--- Begin ---

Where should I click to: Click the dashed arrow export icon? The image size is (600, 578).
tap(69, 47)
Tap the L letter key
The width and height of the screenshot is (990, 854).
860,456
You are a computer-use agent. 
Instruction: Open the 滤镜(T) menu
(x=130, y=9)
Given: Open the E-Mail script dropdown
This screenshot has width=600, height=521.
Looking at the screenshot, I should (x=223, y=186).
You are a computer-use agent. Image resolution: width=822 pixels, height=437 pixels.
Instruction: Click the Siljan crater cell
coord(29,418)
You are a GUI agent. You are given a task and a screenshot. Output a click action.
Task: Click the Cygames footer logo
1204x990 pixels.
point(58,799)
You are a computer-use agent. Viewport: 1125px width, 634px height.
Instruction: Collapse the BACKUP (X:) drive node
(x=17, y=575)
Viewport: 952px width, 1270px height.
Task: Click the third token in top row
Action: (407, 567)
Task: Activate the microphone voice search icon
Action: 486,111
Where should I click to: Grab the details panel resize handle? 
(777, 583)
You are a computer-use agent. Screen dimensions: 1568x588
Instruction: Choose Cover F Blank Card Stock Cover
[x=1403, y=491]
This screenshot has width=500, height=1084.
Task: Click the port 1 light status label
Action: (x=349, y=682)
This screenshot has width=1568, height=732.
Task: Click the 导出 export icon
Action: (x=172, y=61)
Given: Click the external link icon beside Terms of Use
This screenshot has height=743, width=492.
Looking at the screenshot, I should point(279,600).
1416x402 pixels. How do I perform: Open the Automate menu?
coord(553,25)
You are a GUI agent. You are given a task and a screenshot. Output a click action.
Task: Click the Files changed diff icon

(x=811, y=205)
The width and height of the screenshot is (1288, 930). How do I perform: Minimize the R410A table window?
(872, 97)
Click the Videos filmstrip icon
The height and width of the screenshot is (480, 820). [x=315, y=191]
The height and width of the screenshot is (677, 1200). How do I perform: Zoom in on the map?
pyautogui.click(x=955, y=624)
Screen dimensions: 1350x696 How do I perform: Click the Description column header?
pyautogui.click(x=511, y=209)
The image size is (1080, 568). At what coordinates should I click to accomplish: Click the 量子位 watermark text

--- End ---

**EXERCISE TASK:**
Reproduce verbatim the material from the line containing "The width and height of the screenshot is (1288, 930)." through the final line of the material, both included.

**RESPONSE TO THIS TASK:**
The width and height of the screenshot is (1288, 930). How do I perform: Minimize the R410A table window?
(872, 97)
Click the Videos filmstrip icon
The height and width of the screenshot is (480, 820). [x=315, y=191]
The height and width of the screenshot is (677, 1200). How do I perform: Zoom in on the map?
pyautogui.click(x=955, y=624)
Screen dimensions: 1350x696 How do I perform: Click the Description column header?
pyautogui.click(x=511, y=209)
The image size is (1080, 568). At what coordinates should I click to accomplish: Click the 量子位 watermark text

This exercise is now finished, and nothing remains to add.